What you need to do:
Take the line containing "The height and" and every line after it to the end of the records, and copy them exactly, excluding pictures.

Excerpts from a dataset:
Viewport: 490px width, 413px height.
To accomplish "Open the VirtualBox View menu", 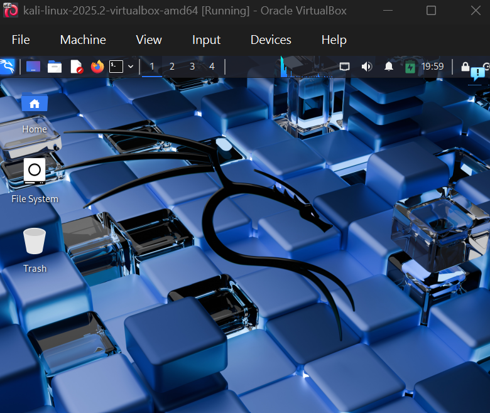I will click(x=149, y=40).

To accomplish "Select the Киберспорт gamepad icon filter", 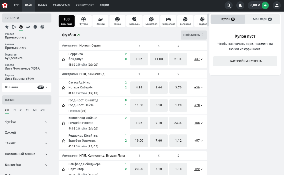I will [x=168, y=21].
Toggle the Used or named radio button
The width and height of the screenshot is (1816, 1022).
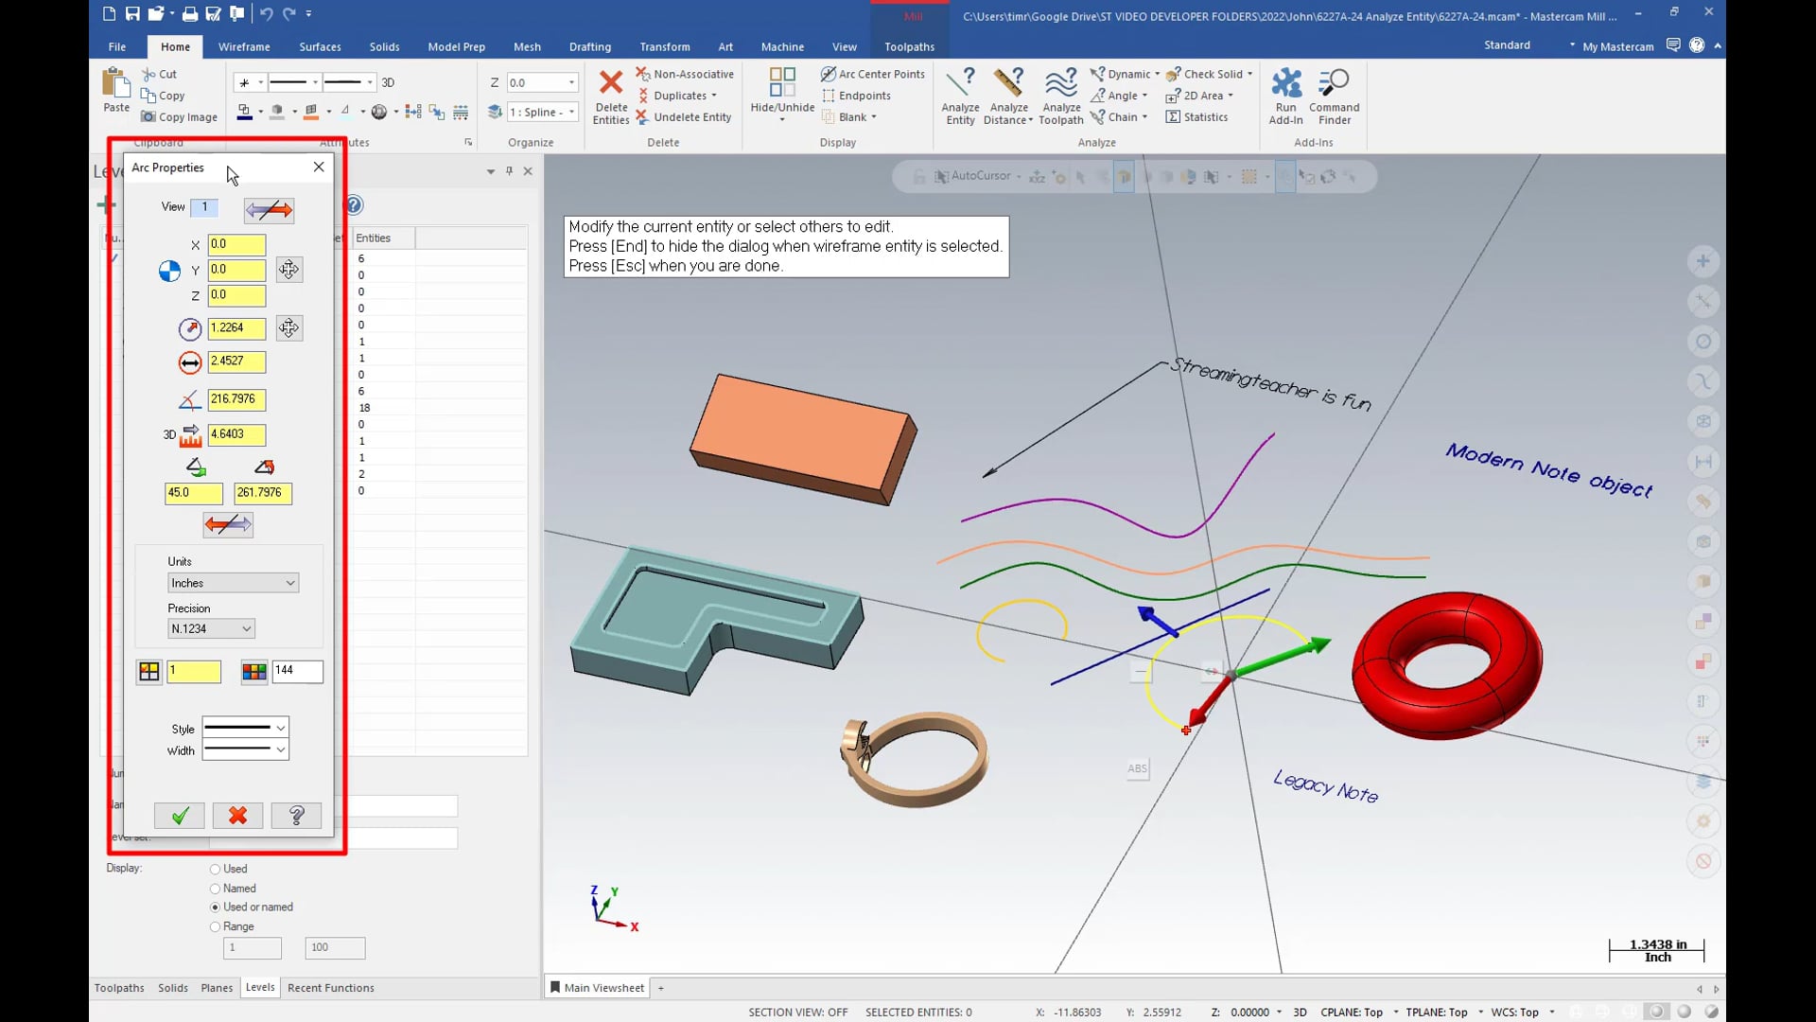pyautogui.click(x=216, y=907)
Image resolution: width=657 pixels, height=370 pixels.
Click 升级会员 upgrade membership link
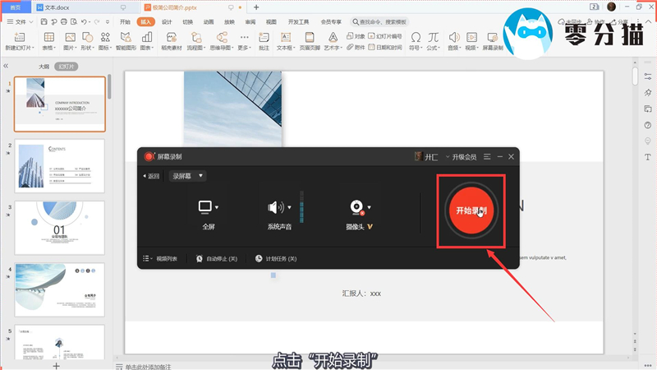pyautogui.click(x=464, y=156)
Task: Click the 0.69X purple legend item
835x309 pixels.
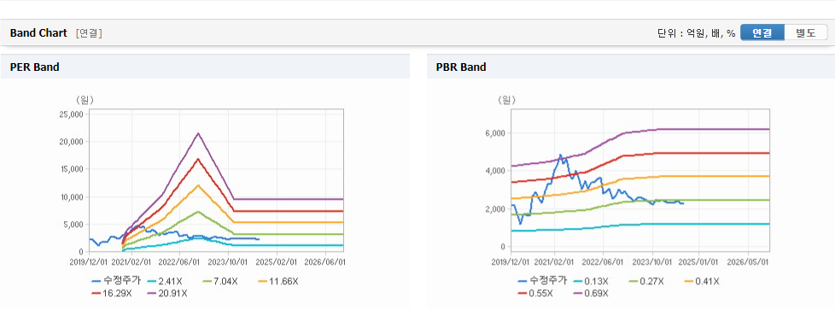Action: tap(588, 294)
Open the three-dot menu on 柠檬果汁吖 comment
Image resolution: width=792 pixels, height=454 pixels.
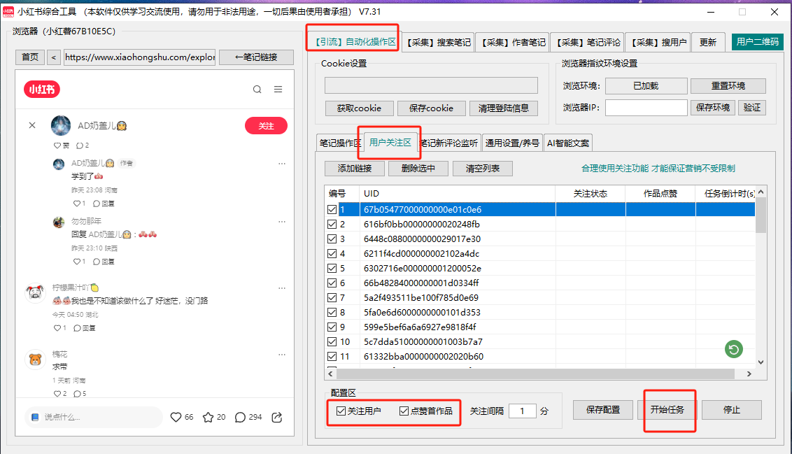tap(282, 288)
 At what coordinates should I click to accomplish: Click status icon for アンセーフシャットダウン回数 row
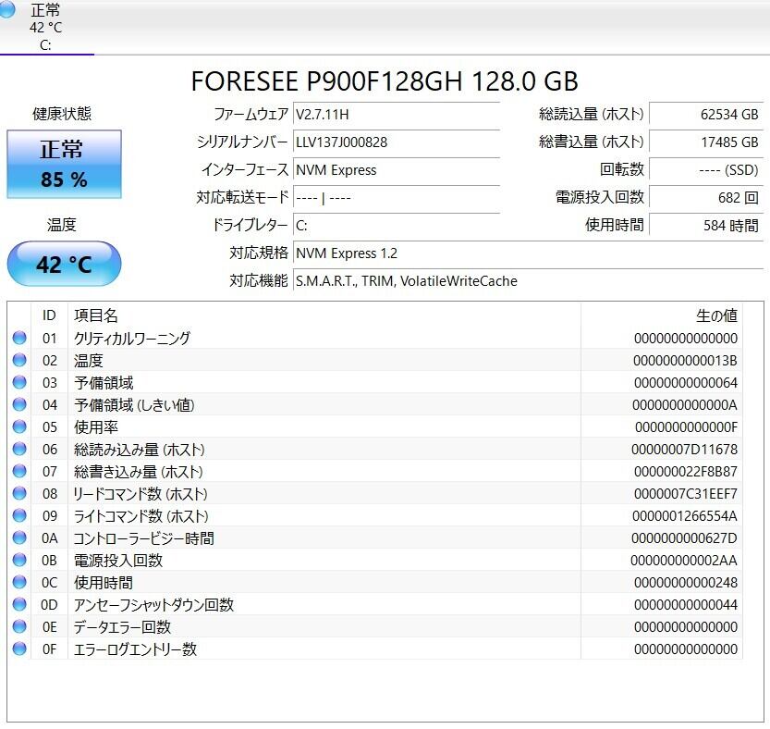tap(19, 605)
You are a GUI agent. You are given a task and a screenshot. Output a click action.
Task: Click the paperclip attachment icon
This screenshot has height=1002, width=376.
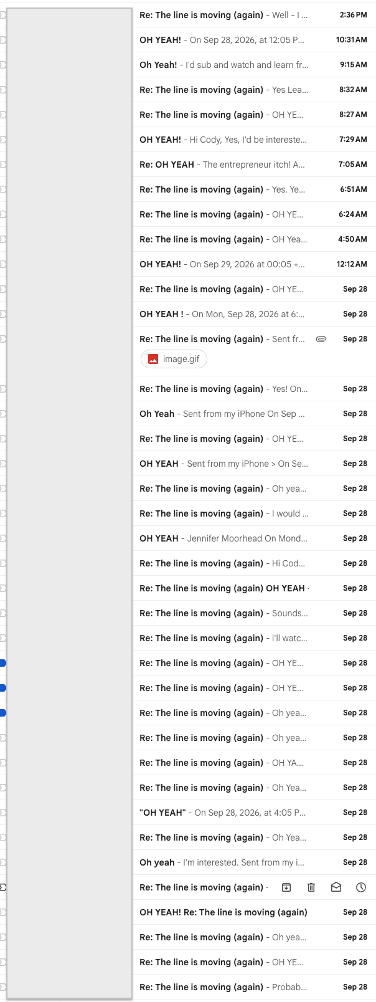[x=321, y=339]

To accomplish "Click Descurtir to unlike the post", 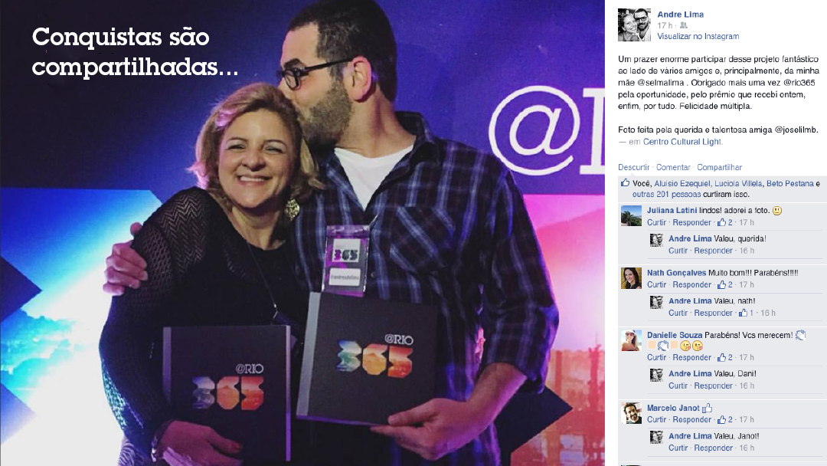I will click(x=633, y=167).
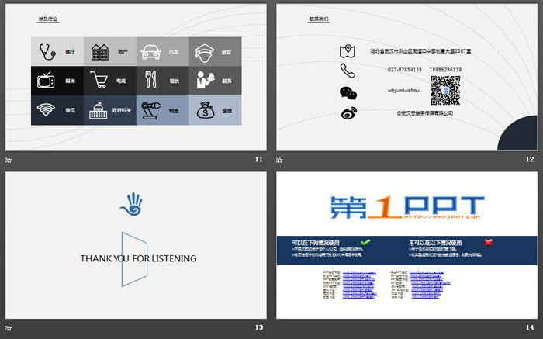Click the robot arm manufacturing icon
Viewport: 543px width, 339px height.
(152, 109)
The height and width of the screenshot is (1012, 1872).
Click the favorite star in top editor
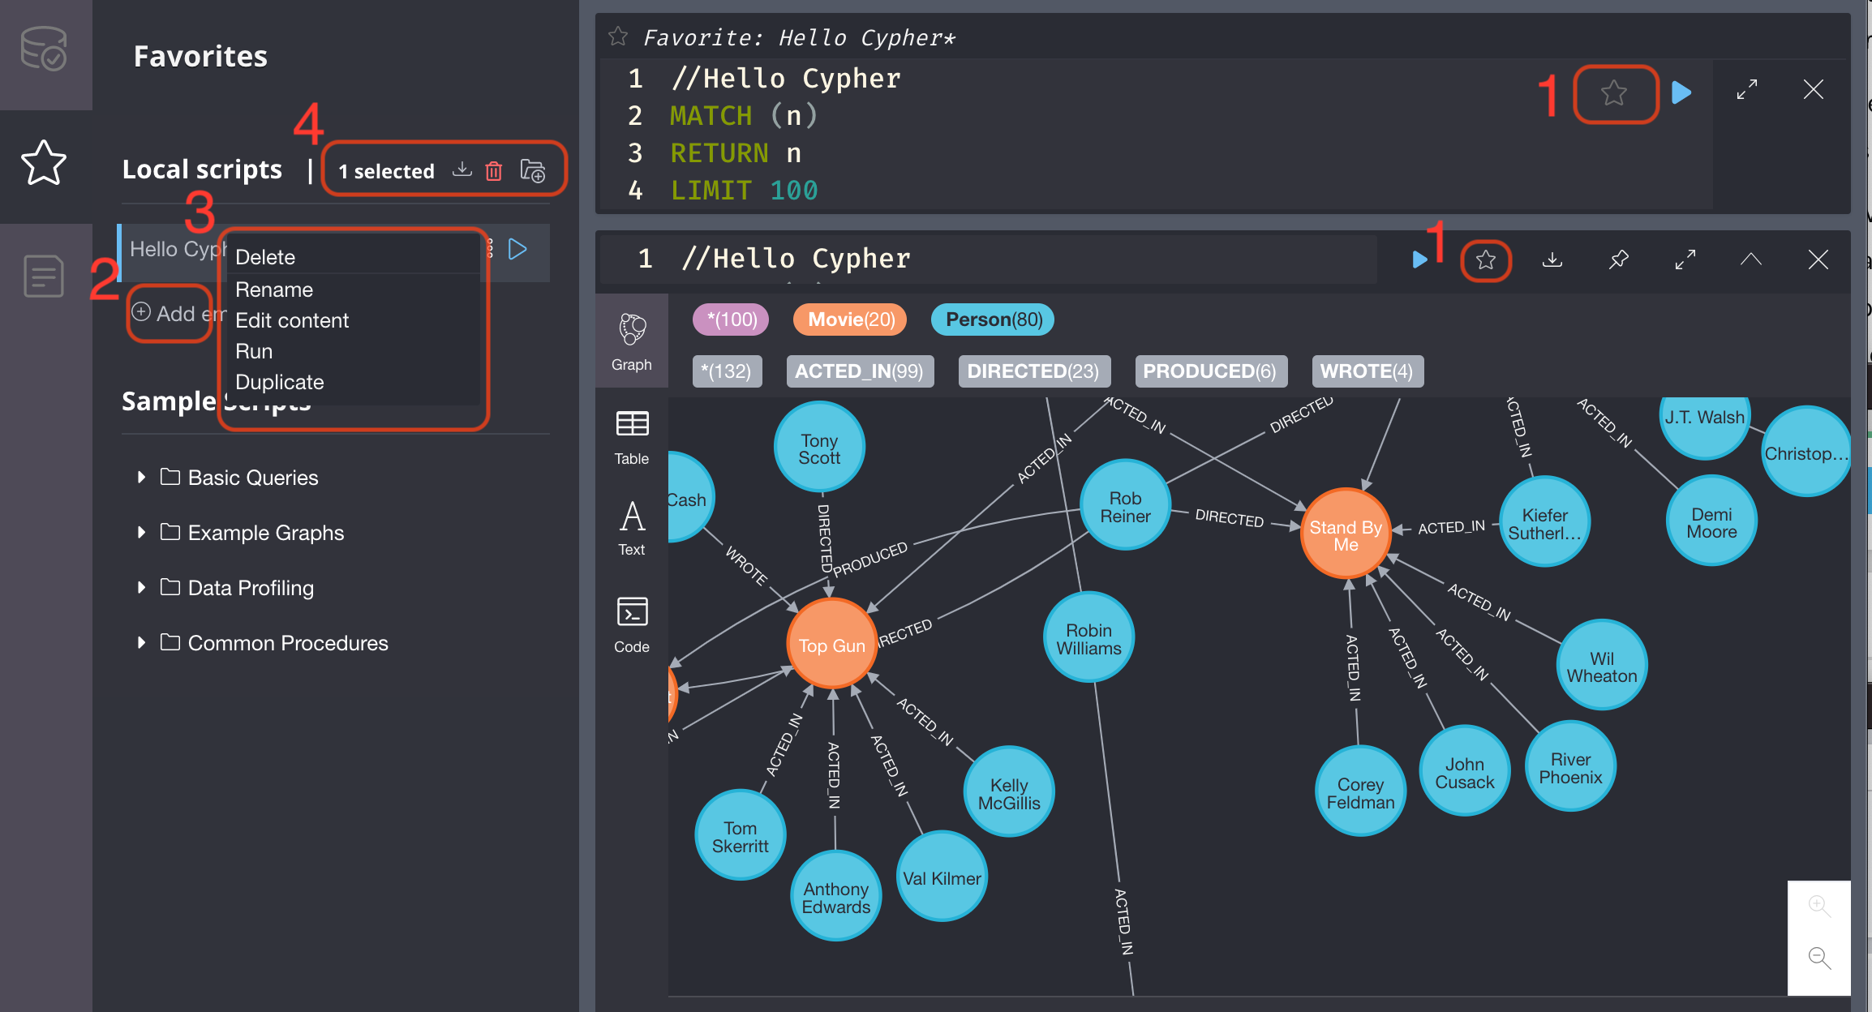(x=1614, y=92)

Written response:
The height and width of the screenshot is (1012, 1872).
Click the favorite star in top editor
(x=1614, y=92)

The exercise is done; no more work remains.